■ EXERCISE DESCRIPTION:
The answer is a single number: the count of lines in the records below that contain the word "agent".

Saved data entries
↓

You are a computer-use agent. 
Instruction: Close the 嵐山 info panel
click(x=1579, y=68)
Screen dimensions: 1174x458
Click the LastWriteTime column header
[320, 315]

↑
↓

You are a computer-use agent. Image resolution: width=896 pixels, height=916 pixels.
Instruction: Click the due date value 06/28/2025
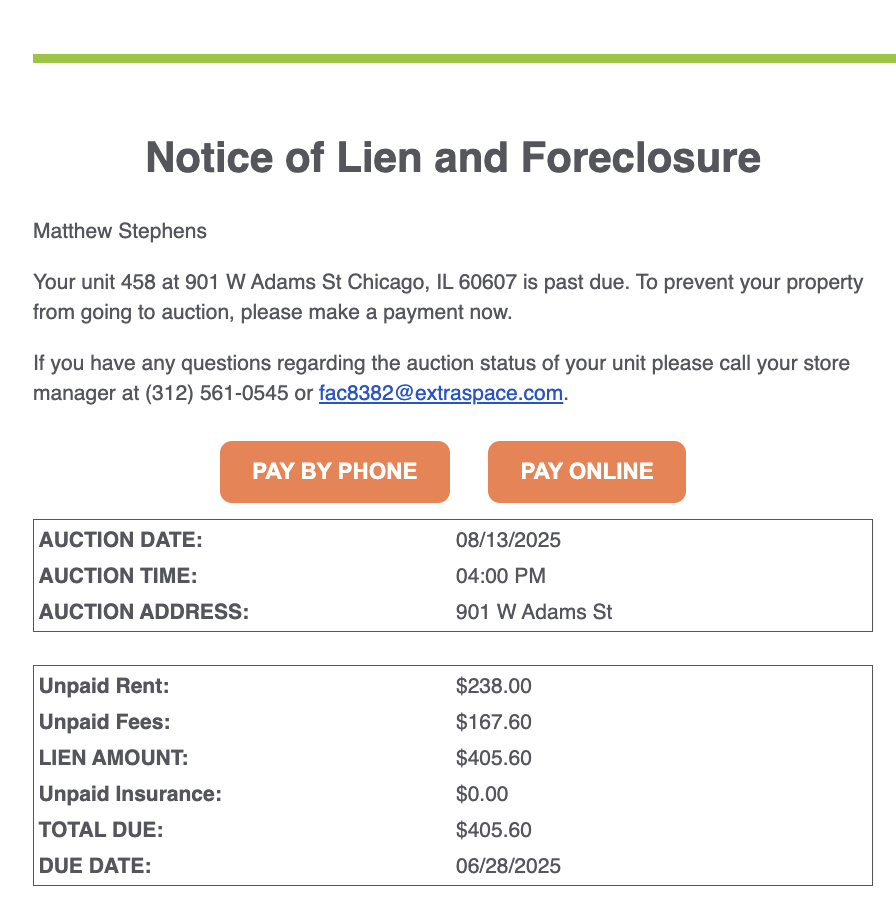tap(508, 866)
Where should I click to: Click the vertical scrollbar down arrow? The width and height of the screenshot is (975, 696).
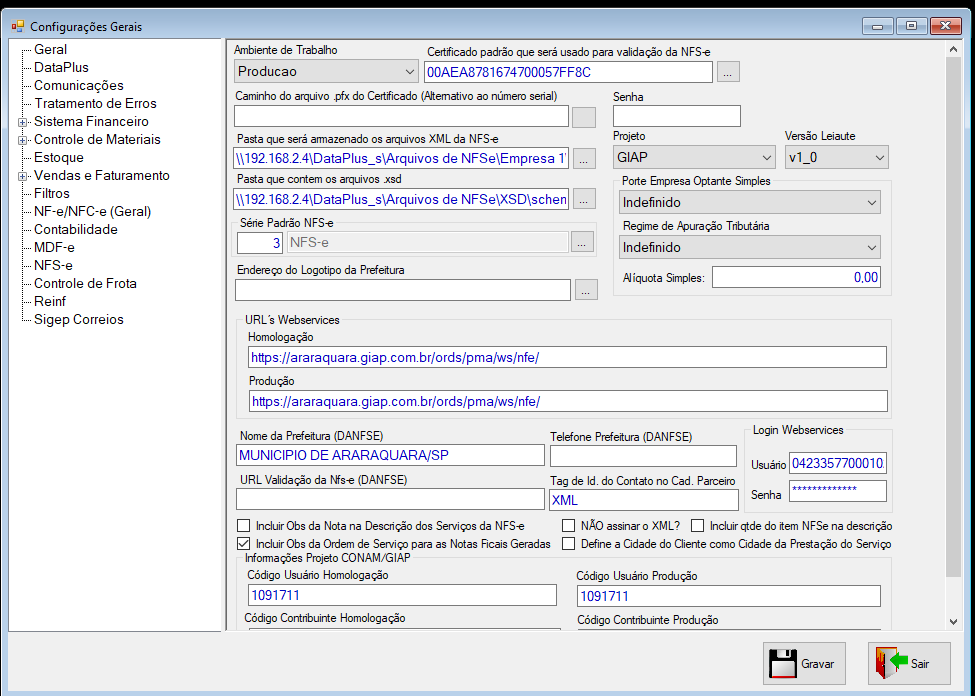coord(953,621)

↑
↓

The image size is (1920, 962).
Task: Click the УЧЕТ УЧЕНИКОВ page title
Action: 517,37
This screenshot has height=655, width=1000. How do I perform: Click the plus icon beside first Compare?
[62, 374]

↑

■ EXERCISE OUTPUT:
2